Looking for the best car and engine videos on YouTube?
We love YouTube and all it offers car fans here at Haynes. In fact we've got our own channel that's chock-full of step-by-step videos that'll help you carry out popular maintenance jobs on various models. Check it out here and don't forget to subscribe and hit the notification bell to be informed when we upload new content.
Once you've done that, take a look at these videos from some of our favourite YouTube channels... and bookmark this page because we'll be updating it with new content.
Hot Wheels Backyard Tree Track with Gondola
Ah, Hot Wheels. Those tiny toy cars might be aimed at kids, but like everything these days, us adults want a piece of the action – have you got some tucked away out of reach of tiny hands?
You need to get your toys out and have a good play with them every once in a while, though and that’s what Backyard Racing does in this incredible video created by a Hot Wheels car with a GoPro somehow strapped to it.
The tree track took a month to build using wood, ladders, paddling pools, string, pulleys, a fishing pole, cordless drill, PVC tubing, blocks, plastic container tubs, cardboard boxes, pool noodles, an Australian shepherd dog and numerous Hot Wheels. Was it worth it? You bet.
See Thru LiquidPiston Rotary Engine - In Slow Motion
We’re all familiar with the Wankel rotary engine and everything Mazda achieved with it. This video focuses on a variation of the Wankel, called the LiquidPiston Rotary Engine, which uses the best features from the Otto cycle, Diesel cycle and Atkinson cycle.
One of the biggest advantages of the LiquidPiston engine is its size and power-to-weight ratio, and this video does a great job of explaining how it differs from the Wankel and shows it in action, with a transparent cover letting us see exactly what’s going on.
Great British barn find - incredible survivor V8 Rover SD1 Vitesse
Cast your mind back to the 1970s and the Rover SD1, and the 3500 with its Buick-derived V8 in particular. Not many made their way to the States but we’ve got fond memories of it here at Haynes because we produced an Owners Workshop Manual for it.
Interim digital editor Rob Keenan remembers a family holiday to the south of France in 1979, shortly after his dad got a 3500 as a company car. “I was a very excited seven-year-old, not really because of what was beneath the bonnet but because it had four electric windows. Four!
“I thought they were the coolest thing about the SD1, after its Ferrari Daytona-esque styling, and couldn’t stop playing with them. So at the end of a long day spent on the road, and while my brother and parents were checking into the B&B, I thought it would be huge fun to put all four windows down and up at the same time.
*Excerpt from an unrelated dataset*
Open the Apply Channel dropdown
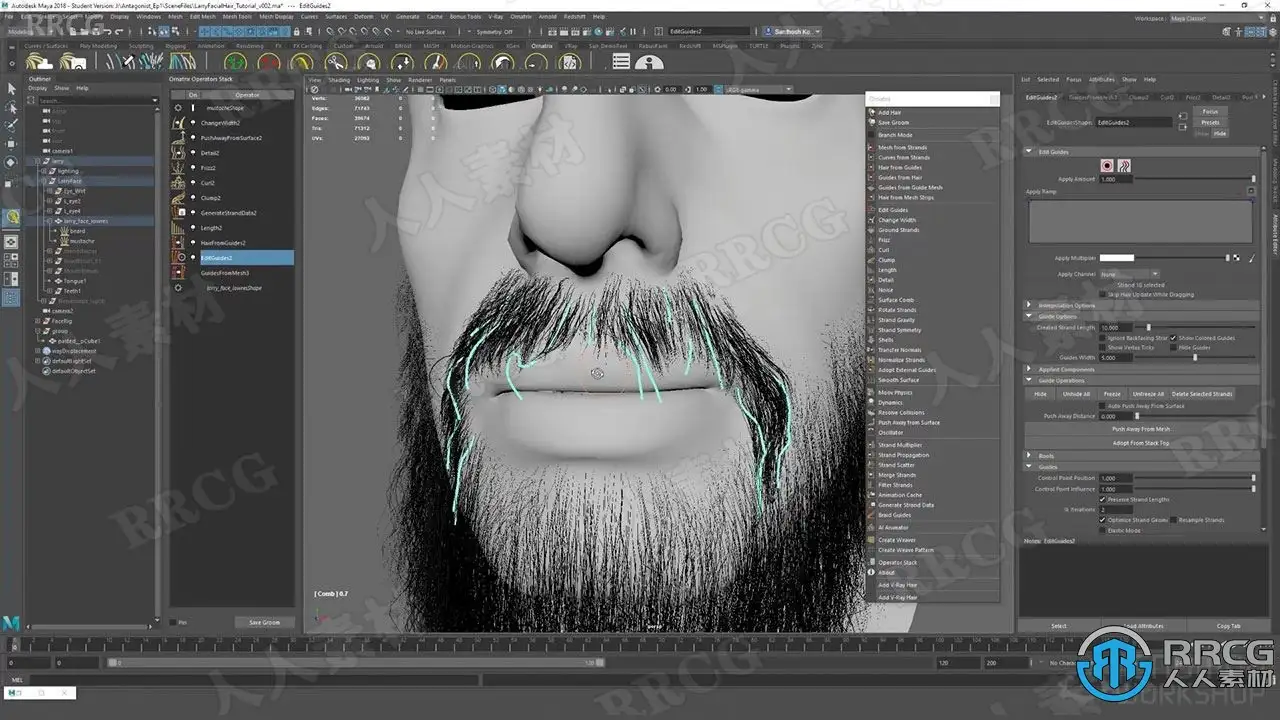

“If you know anything about the SD1, what came next probably won’t be a total surprise: the windows went down but wouldn’t come back up. Panic ensued and I ran indoors with a ridiculous story about how the car had put the windows down by itself – as any badly behaved kid would, I guess.
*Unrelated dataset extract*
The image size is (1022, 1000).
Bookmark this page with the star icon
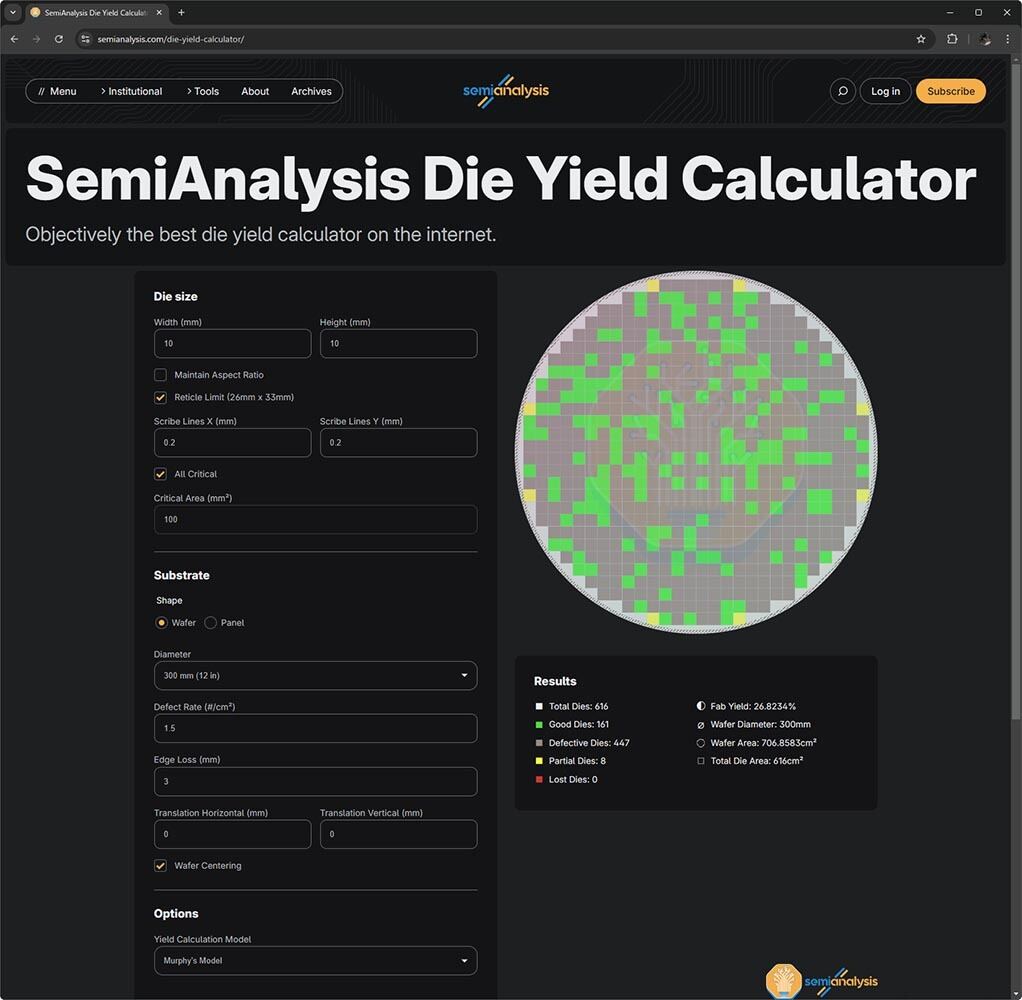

“Incredibly, after having scanned the owner’s manual, my dad discovered that all he needed to do was reset a thermal circuit breaker behind the glovebox and we could continue our holiday.”
This video from The Late Brake Show uncovers a later SD1 Vitesse that’s been in storage (of sorts) since 1999. Will it start? Will the electric windows malfunction mysteriously? You’ll have to watch it to find out.